Data provided:
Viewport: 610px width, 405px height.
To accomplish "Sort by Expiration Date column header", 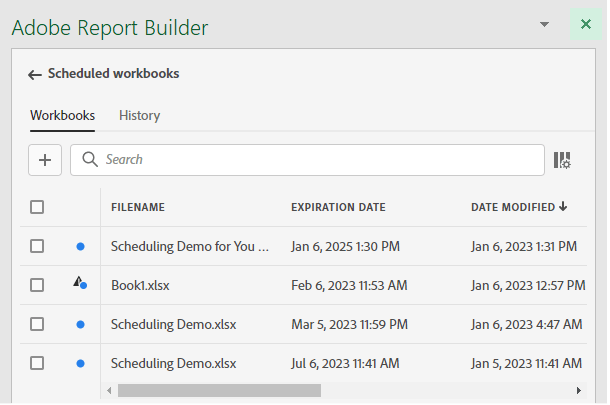I will pyautogui.click(x=338, y=207).
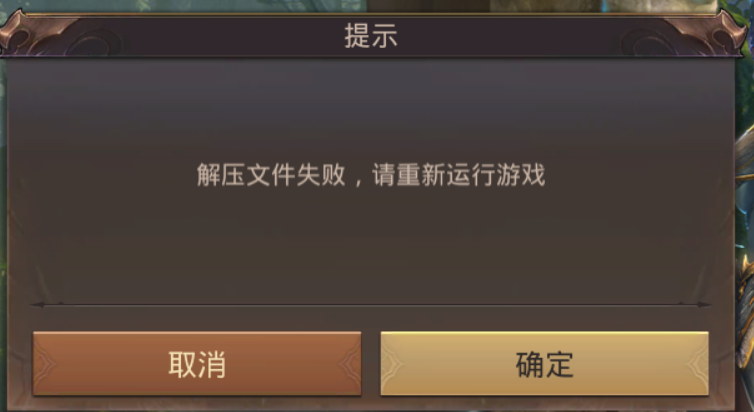
Task: Select the 解压文件失败 error text
Action: (271, 175)
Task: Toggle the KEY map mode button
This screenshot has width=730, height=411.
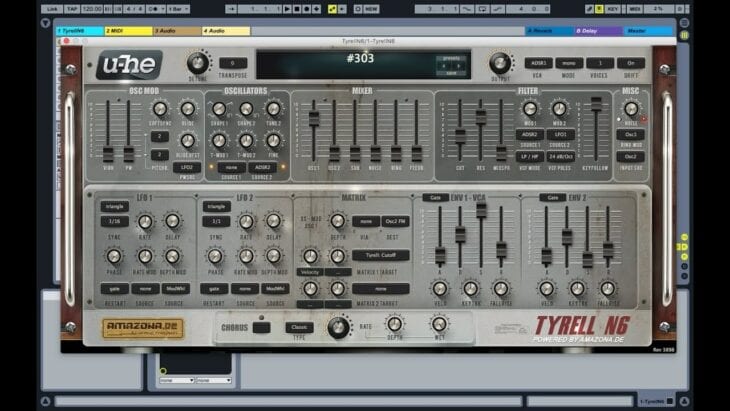Action: [613, 9]
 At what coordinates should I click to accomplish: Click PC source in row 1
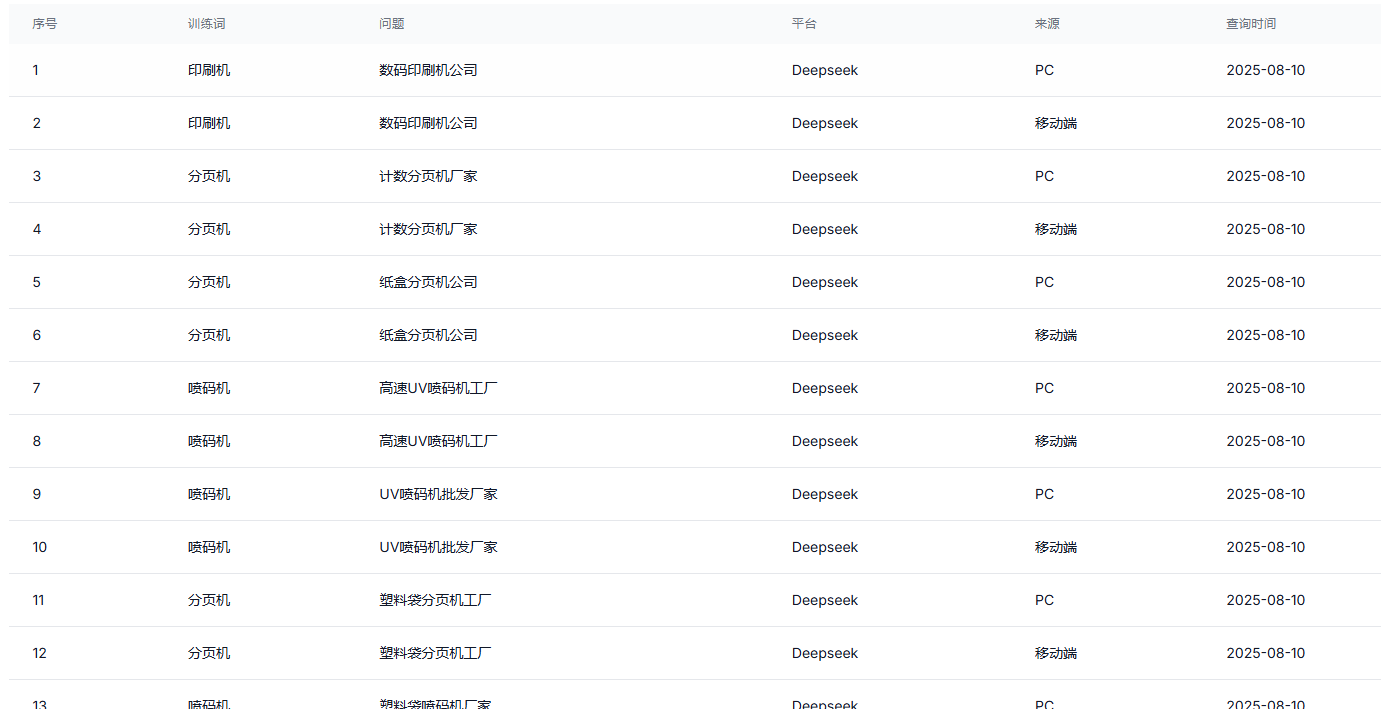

Work to be completed:
In the copy, no pictures are to appear; write out exactly the lines from the one containing "This screenshot has width=730, height=411." through the end of the listing above and no further lines.

Response area:
This screenshot has width=730, height=411.
Action: [613, 9]
 At what coordinates should I click to accomplish: Click PC source in row 1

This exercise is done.